# Goal of the exercise
Copy out every line of text in the material below, word for word, and leave the pictures out.

# Information supplied
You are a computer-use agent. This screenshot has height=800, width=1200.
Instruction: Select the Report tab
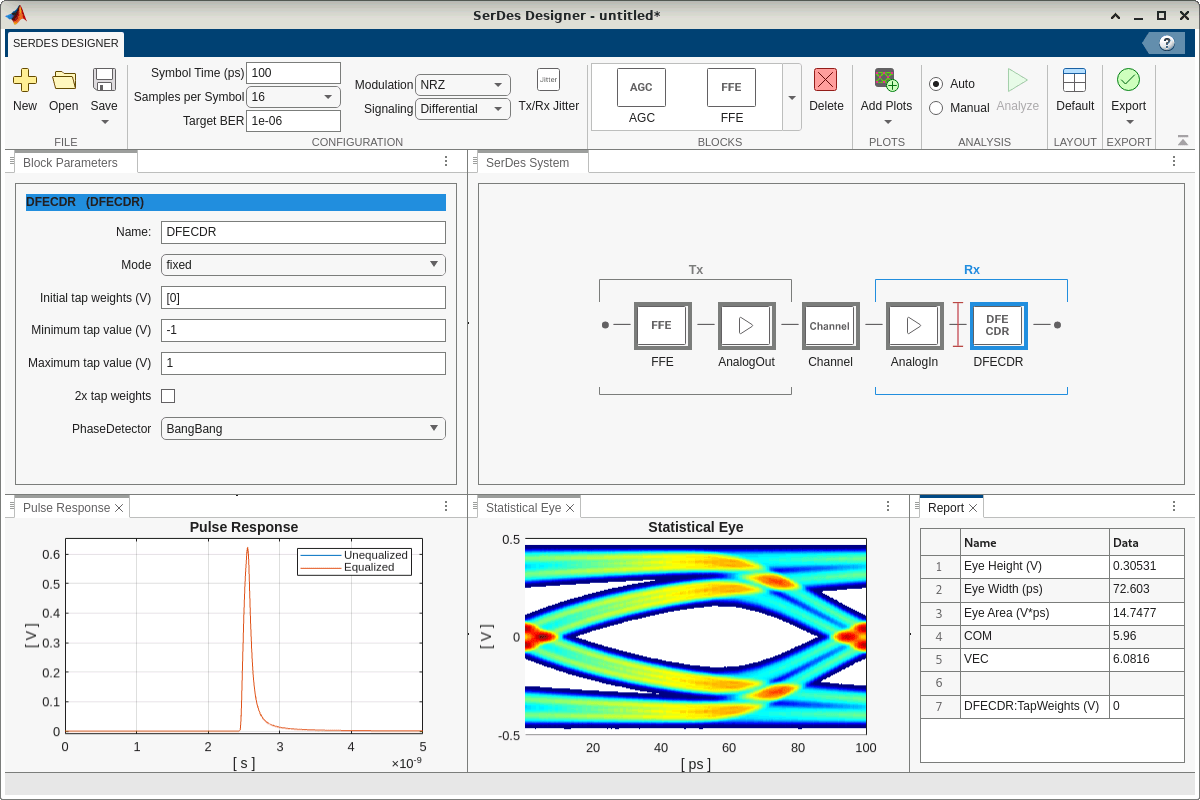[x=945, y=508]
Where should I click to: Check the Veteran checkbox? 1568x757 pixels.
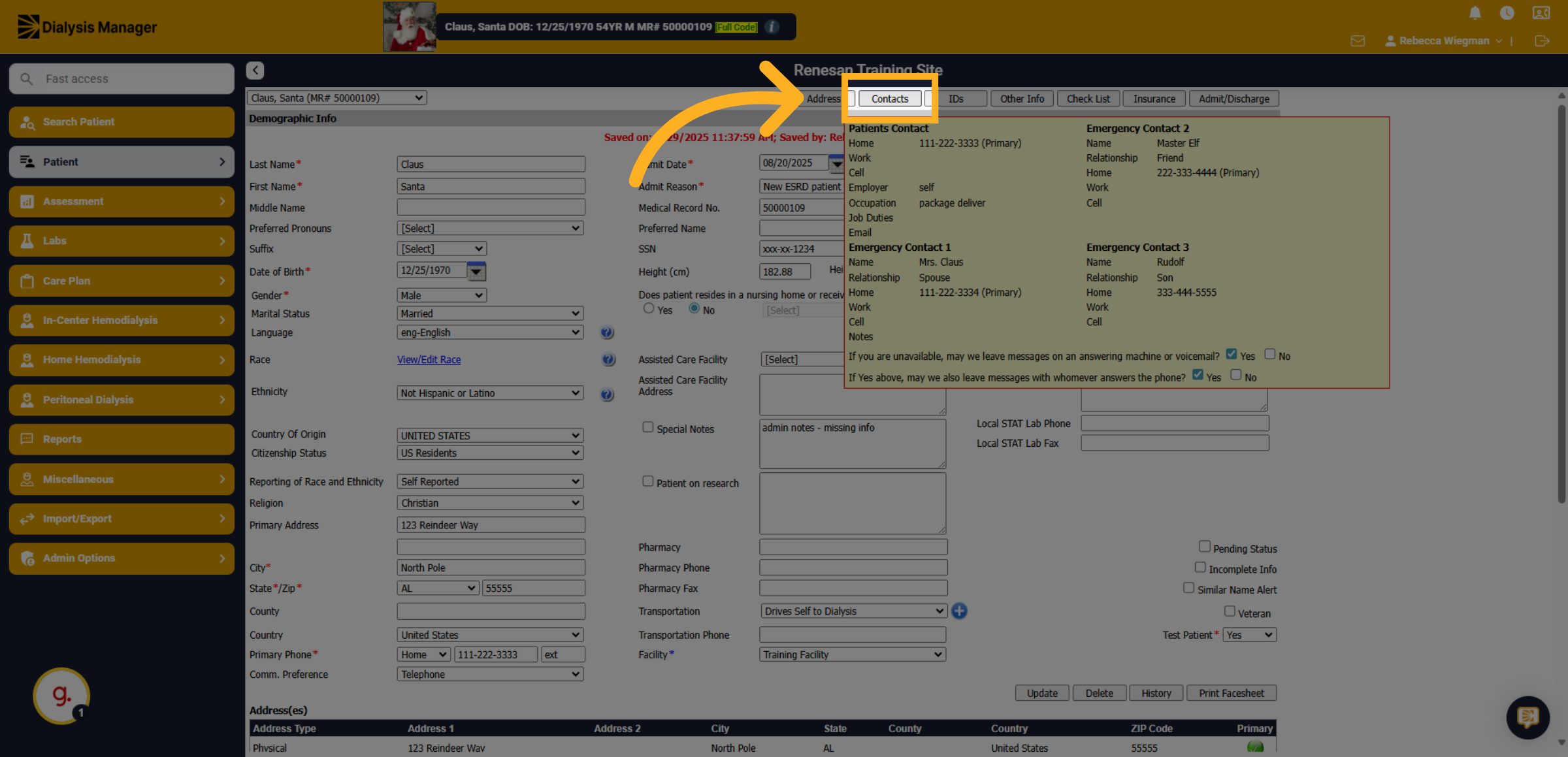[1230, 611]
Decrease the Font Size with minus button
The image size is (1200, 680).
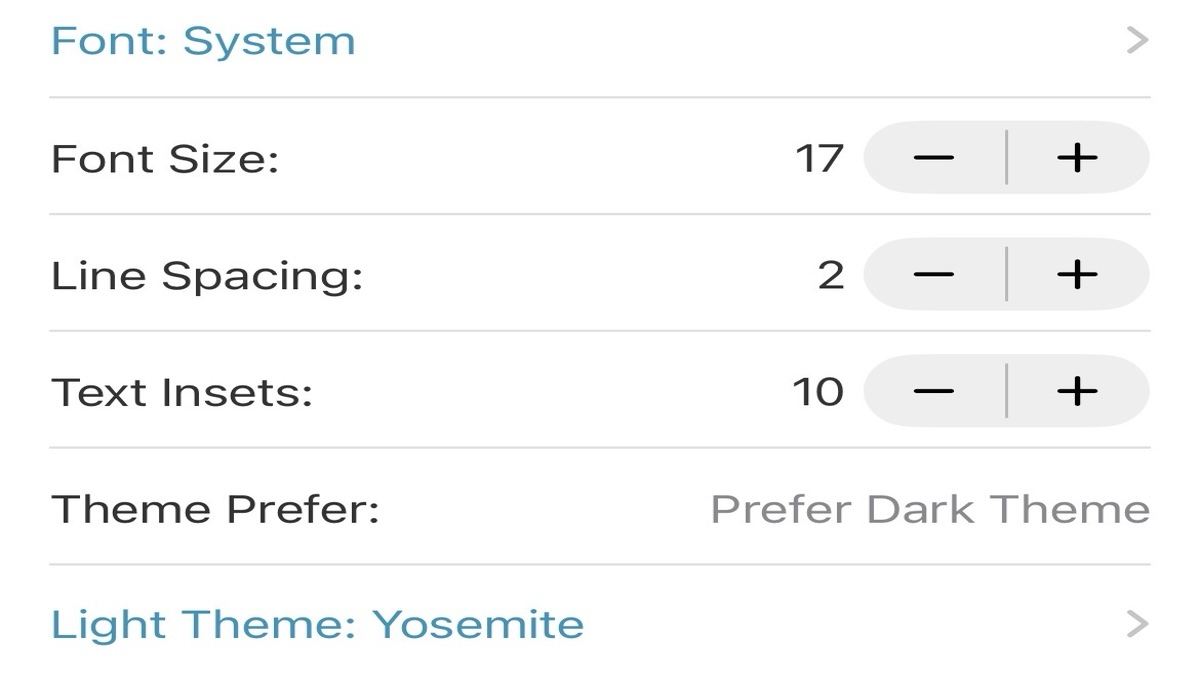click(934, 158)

# Written answer
You are a computer-use agent. This screenshot has height=800, width=1200.
Instruction: Select the Report tab
[x=945, y=508]
Where should I click to: Check the Veteran checkbox? 1568x757 pixels.
[1230, 611]
Decrease the Font Size with minus button
The image size is (1200, 680).
click(934, 158)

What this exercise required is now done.